Rewrite every row below with "What are the coordinates of" changed to "Where is", keeping all other text the same.
# Start of Material shown
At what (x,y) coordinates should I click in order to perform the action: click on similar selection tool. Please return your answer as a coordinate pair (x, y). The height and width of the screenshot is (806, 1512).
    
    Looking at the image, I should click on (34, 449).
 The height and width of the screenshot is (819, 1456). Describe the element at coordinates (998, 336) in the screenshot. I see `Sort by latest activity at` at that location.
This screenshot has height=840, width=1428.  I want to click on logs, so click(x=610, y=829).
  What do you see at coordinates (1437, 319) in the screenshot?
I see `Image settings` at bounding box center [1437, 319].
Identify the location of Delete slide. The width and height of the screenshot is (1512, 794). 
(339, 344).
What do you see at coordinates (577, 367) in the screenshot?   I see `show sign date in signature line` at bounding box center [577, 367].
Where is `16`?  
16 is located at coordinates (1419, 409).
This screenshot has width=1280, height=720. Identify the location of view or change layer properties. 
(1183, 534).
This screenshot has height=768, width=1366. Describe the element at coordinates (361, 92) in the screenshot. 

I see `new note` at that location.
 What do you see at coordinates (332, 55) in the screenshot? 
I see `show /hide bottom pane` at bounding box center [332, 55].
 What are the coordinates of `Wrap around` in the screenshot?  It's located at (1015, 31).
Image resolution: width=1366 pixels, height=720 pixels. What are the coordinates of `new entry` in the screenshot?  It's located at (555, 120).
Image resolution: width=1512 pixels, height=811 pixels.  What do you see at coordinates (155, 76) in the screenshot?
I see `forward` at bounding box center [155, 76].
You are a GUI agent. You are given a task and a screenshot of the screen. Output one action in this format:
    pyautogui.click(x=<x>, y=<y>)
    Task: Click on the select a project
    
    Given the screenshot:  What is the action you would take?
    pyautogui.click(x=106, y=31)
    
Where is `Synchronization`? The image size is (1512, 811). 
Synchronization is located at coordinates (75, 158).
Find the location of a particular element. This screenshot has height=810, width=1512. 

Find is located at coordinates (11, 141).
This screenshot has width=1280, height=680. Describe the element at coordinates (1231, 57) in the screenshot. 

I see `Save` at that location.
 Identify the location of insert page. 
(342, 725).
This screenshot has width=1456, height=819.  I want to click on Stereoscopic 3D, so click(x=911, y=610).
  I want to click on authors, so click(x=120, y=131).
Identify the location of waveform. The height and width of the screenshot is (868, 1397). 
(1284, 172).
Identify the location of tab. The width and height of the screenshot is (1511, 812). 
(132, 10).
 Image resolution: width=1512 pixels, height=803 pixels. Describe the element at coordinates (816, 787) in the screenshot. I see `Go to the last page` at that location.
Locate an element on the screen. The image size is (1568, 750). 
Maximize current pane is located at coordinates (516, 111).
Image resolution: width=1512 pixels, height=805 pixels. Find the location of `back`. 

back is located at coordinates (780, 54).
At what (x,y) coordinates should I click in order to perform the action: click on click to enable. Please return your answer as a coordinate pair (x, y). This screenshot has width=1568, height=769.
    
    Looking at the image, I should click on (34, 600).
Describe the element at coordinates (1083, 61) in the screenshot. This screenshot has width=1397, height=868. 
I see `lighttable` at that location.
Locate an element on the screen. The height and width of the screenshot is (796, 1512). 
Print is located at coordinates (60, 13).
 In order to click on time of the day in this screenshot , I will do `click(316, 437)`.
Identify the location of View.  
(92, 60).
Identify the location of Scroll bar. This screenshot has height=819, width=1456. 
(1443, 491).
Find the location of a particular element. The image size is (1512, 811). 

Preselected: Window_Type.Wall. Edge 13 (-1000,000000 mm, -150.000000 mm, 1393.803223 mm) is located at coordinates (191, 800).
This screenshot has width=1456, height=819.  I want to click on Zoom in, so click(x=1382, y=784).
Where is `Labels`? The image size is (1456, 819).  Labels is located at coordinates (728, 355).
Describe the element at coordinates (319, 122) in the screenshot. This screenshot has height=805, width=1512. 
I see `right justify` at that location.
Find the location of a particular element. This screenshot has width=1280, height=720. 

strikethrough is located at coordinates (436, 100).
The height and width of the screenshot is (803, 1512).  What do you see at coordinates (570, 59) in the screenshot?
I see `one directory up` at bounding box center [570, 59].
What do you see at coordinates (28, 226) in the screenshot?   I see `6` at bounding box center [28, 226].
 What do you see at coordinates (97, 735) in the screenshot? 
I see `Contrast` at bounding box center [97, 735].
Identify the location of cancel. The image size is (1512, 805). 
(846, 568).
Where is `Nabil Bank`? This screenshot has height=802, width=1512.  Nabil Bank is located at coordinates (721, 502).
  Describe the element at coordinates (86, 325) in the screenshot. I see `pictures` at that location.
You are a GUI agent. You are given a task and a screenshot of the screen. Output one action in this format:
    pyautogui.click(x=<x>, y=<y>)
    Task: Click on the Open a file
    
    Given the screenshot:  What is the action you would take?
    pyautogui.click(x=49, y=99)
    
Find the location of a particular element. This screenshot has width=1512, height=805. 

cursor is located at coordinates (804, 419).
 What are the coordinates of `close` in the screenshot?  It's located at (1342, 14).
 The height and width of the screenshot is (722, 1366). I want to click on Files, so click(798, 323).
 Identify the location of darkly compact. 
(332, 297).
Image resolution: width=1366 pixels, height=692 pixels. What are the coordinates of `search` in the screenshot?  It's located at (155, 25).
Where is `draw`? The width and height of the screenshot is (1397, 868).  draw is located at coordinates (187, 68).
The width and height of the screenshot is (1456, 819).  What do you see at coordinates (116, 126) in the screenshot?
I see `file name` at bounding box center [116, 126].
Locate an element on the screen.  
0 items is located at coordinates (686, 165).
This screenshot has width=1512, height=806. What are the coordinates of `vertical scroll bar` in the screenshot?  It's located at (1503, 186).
# End of Material shown
Final answer -
At what (x,y) coordinates should I click in order to perform the action: click on similar selection tool. Please return your answer as a coordinate pair (x, y). The height and width of the screenshot is (806, 1512).
    
    Looking at the image, I should click on (34, 449).
 The height and width of the screenshot is (819, 1456). Describe the element at coordinates (998, 336) in the screenshot. I see `Sort by latest activity at` at that location.
This screenshot has height=840, width=1428.  I want to click on logs, so click(x=610, y=829).
  What do you see at coordinates (1437, 319) in the screenshot?
I see `Image settings` at bounding box center [1437, 319].
Identify the location of Delete slide. The width and height of the screenshot is (1512, 794). 
(339, 344).
What do you see at coordinates (577, 367) in the screenshot?   I see `show sign date in signature line` at bounding box center [577, 367].
Where is `16`?  
16 is located at coordinates (1419, 409).
This screenshot has width=1280, height=720. Identify the location of view or change layer properties. 
(1183, 534).
This screenshot has height=768, width=1366. Describe the element at coordinates (361, 92) in the screenshot. 

I see `new note` at that location.
 What do you see at coordinates (332, 55) in the screenshot? 
I see `show /hide bottom pane` at bounding box center [332, 55].
 Where is `Wrap around` in the screenshot?  It's located at (1015, 31).
Image resolution: width=1366 pixels, height=720 pixels. Where is `new entry` in the screenshot?  It's located at (555, 120).
Image resolution: width=1512 pixels, height=811 pixels.  What do you see at coordinates (155, 76) in the screenshot?
I see `forward` at bounding box center [155, 76].
You are a GUI agent. You are given a task and a screenshot of the screen. Output one action in this format:
    pyautogui.click(x=<x>, y=<y>)
    Task: Click on the select a project
    
    Given the screenshot:  What is the action you would take?
    pyautogui.click(x=106, y=31)
    
Where is `Synchronization`? The image size is (1512, 811). 
Synchronization is located at coordinates (75, 158).
Find the location of a particular element. This screenshot has height=810, width=1512. 

Find is located at coordinates (11, 141).
This screenshot has width=1280, height=680. Describe the element at coordinates (1231, 57) in the screenshot. 

I see `Save` at that location.
 Identify the location of insert page. 
(342, 725).
This screenshot has width=1456, height=819.  I want to click on Stereoscopic 3D, so click(x=911, y=610).
  I want to click on authors, so click(x=120, y=131).
Identify the location of waveform. The height and width of the screenshot is (868, 1397). 
(1284, 172).
Identify the location of tab. The width and height of the screenshot is (1511, 812). 
(132, 10).
 Image resolution: width=1512 pixels, height=803 pixels. Describe the element at coordinates (816, 787) in the screenshot. I see `Go to the last page` at that location.
Locate an element on the screen. The image size is (1568, 750). 
Maximize current pane is located at coordinates (516, 111).
Image resolution: width=1512 pixels, height=805 pixels. Find the location of `back`. 

back is located at coordinates (780, 54).
At what (x,y) coordinates should I click in order to perform the action: click on click to enable. Please return your answer as a coordinate pair (x, y). This screenshot has width=1568, height=769.
    
    Looking at the image, I should click on (34, 600).
Describe the element at coordinates (1083, 61) in the screenshot. This screenshot has width=1397, height=868. 
I see `lighttable` at that location.
Locate an element on the screen. The height and width of the screenshot is (796, 1512). 
Print is located at coordinates (60, 13).
 In order to click on time of the day in this screenshot , I will do `click(316, 437)`.
Identify the location of View.  
(92, 60).
Identify the location of Scroll bar. This screenshot has height=819, width=1456. 
(1443, 491).
Find the location of a particular element. The image size is (1512, 811). 

Preselected: Window_Type.Wall. Edge 13 (-1000,000000 mm, -150.000000 mm, 1393.803223 mm) is located at coordinates (191, 800).
This screenshot has width=1456, height=819.  I want to click on Zoom in, so click(x=1382, y=784).
Where is `Labels`? The image size is (1456, 819).  Labels is located at coordinates (728, 355).
Describe the element at coordinates (319, 122) in the screenshot. This screenshot has height=805, width=1512. 
I see `right justify` at that location.
Find the location of a particular element. This screenshot has width=1280, height=720. 

strikethrough is located at coordinates (436, 100).
The height and width of the screenshot is (803, 1512).  What do you see at coordinates (570, 59) in the screenshot?
I see `one directory up` at bounding box center [570, 59].
What do you see at coordinates (28, 226) in the screenshot?   I see `6` at bounding box center [28, 226].
 What do you see at coordinates (97, 735) in the screenshot? 
I see `Contrast` at bounding box center [97, 735].
Identify the location of cancel. The image size is (1512, 805). 
(846, 568).
Where is `Nabil Bank`? This screenshot has height=802, width=1512.  Nabil Bank is located at coordinates (721, 502).
  Describe the element at coordinates (86, 325) in the screenshot. I see `pictures` at that location.
You are a GUI agent. You are given a task and a screenshot of the screen. Output one action in this format:
    pyautogui.click(x=<x>, y=<y>)
    Task: Click on the Open a file
    
    Given the screenshot:  What is the action you would take?
    pyautogui.click(x=49, y=99)
    
Find the location of a particular element. This screenshot has width=1512, height=805. 

cursor is located at coordinates (804, 419).
 Where is `close` in the screenshot?  It's located at (1342, 14).
 The height and width of the screenshot is (722, 1366). I want to click on Files, so click(798, 323).
 Identify the location of darkly compact. 
(332, 297).
Image resolution: width=1366 pixels, height=692 pixels. Where is `search` in the screenshot?  It's located at (155, 25).
Where is `draw`? The width and height of the screenshot is (1397, 868).  draw is located at coordinates (187, 68).
The width and height of the screenshot is (1456, 819).  What do you see at coordinates (116, 126) in the screenshot?
I see `file name` at bounding box center [116, 126].
Locate an element on the screen.  
0 items is located at coordinates (686, 165).
This screenshot has width=1512, height=806. Where is `vertical scroll bar` in the screenshot?  It's located at (1503, 186).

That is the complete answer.